A later Punch and Judy script appeared in Henry Mayhew's London Labour and the London Poor in 1851. The script Mayhew recorded also includes a clown named Joey (after Joseph Grimaldi) and a character named Jim Crow (who originated in minstrel shows). Another innovation in the script is bringing Judy back from the grave as a ghost. After being terrified by the ghost, Punch keels over, and a doctor comes on and asks Punch if he's dead. Punch responds that, yes, he is dead, and becomes quite upset when the doctor doesn't believe him.

Punch and Judy shows have continued to evolve over the years, though now in the 21st century, they might just be too violent for most people's taste. Even Mr. Punch himself might tell you that he's now dead. You probably shouldn't believe him, though.

Monday, August 27, 2018

Colley Cibber


"Though every poet-laureat must be expected to attract a considerable portion of envy, few have been so severely handled as this ingenious man," said one biographer of the actor and dramatist Colley Cibber.

Cibber was born in London on November 6, 1671, the son of the sculptor Caius Cibber and Jane Cibber, whose maiden name--Colley--provided the given name for their first child. The parents sent the boy to grammar school at The King's School,Grantham, in Lincolnshire. The school continues in operation to this day, and includes Isaac Newton among its alumni.

Originally, Cibber prepared to enter university, intending on a career in the church, but all that changed with the Glorious Revolution of 1688. Cibber joined the service of the Earl of Devonshire in taking up arms in favor of the invading William of Orange, whose forces drove out King James II. Fortunately, this occurred without blood being spilled, but the political turmoil disrupted young Cibber's studies, and he looked about for something else to do.

By his own account Cibber had felt an early inclination for the stage, so he took a position as an actor with a meager salary of ten shillings a week. On the recommendation of the playwright William Congreve, Cibber performed the part of Lord Touchwood, in Congreve's The Double Dealer. Later, also on the playwright's recommendation, he played the role of Fondlewife in Congreve's The Old Bachelor.

When Cibber wrote his first play, Love's Last Shift, he also performed in it as the character Sir Novelty Fashion, gaining a reputation for himself of playing fops. The play shows the reformation of a rake named Loveless by a good woman, but it has been largely overshadowed by a sequel written by John Vanbrugh called The Relapse. In the sequel, Loveless goes back to his old rakish ways. Cibber seems not to have minded, as he appeared in Vanbrugh's play, reprising his role of Sir Novelty Fashion, who in the sequel has bought the title of "Lord Foppington."

As I previously wrote about in this blog, Cibber rewrote William Shakespeare's Richard III in 1699, appearing in the title role himself. The production was not a success, but Cibber's adaptation went on to become popular in the eighteenth century, essentially replacing the original play in the repertoire. Most people consider Cibber's best play to be The Careless Husband, which he wrote in 1704, but he apparently made more money off of an adaptation of Moliere's play Tartuffe called The Nonjuror, which won the approval of King George I and a royal present of 200 pounds.

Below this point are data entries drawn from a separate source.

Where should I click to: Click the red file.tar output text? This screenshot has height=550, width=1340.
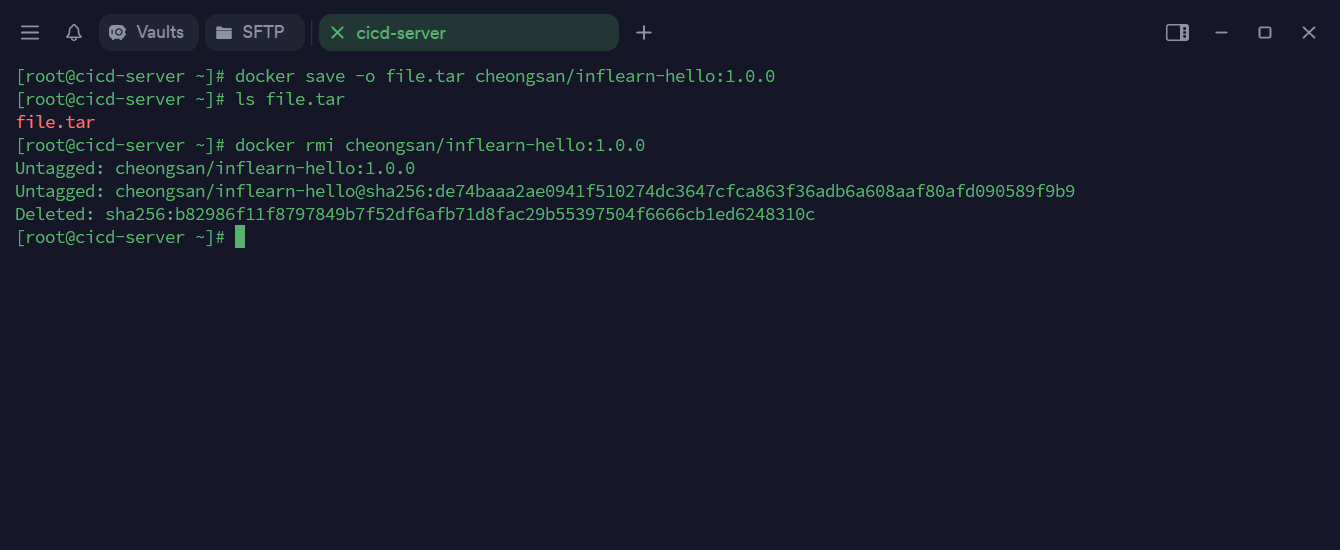[x=55, y=122]
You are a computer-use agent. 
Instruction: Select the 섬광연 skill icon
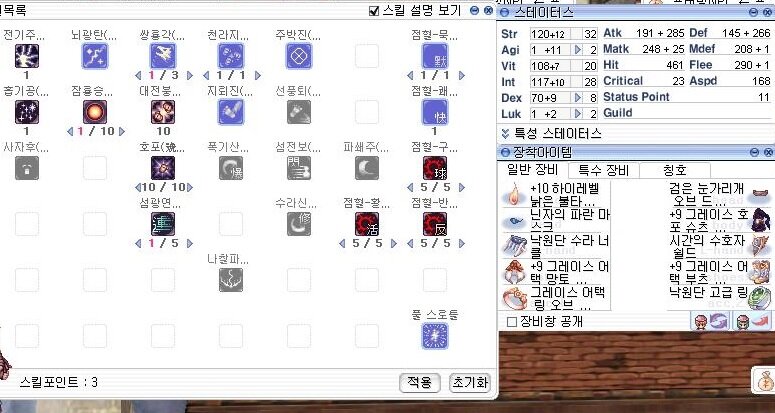[x=163, y=223]
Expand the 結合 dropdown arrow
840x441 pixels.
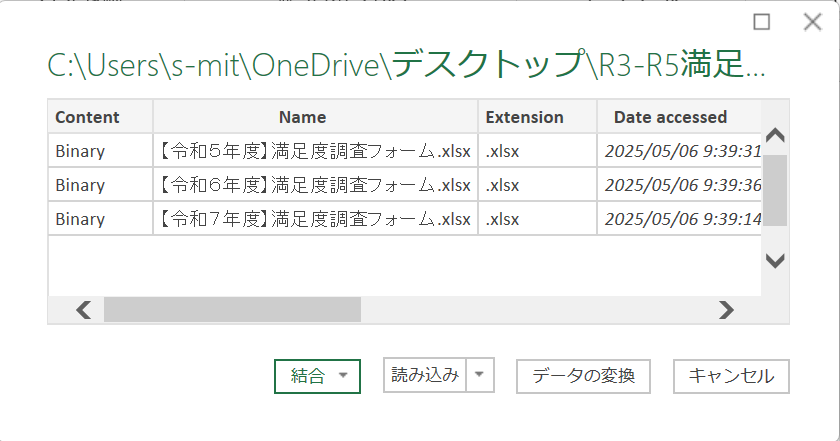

After the success of The Nonjuror in 1717, Cibber's star continued to rise, and in 1730 King George II named him poet laureate. The government approved of his anti-Catholic sentiments, but the Catholic poet Alexander Pope was unimpressed. Even before Cibber was named poet laureate, Pope began composing The Dunciad making fun of inferior poets, with Cibber as the foremost of the Dunces. In one particularly brutal passage, Pope quipped:

                         In merry old England it once was a rule,
                         The King had his Poet, and also his Fool:
                         But now we're so frugal, I'd have you to know it,
                         That Cibber can serve both for Fool and for Poet.

Even after Cibber officially quit the stage, he still made occasional performances, for instance acting in Papal Tyranny in the Reign of King John based of the KingJohn of Shakespeare. Cibber lived well into his 80s, dying in December of 1757.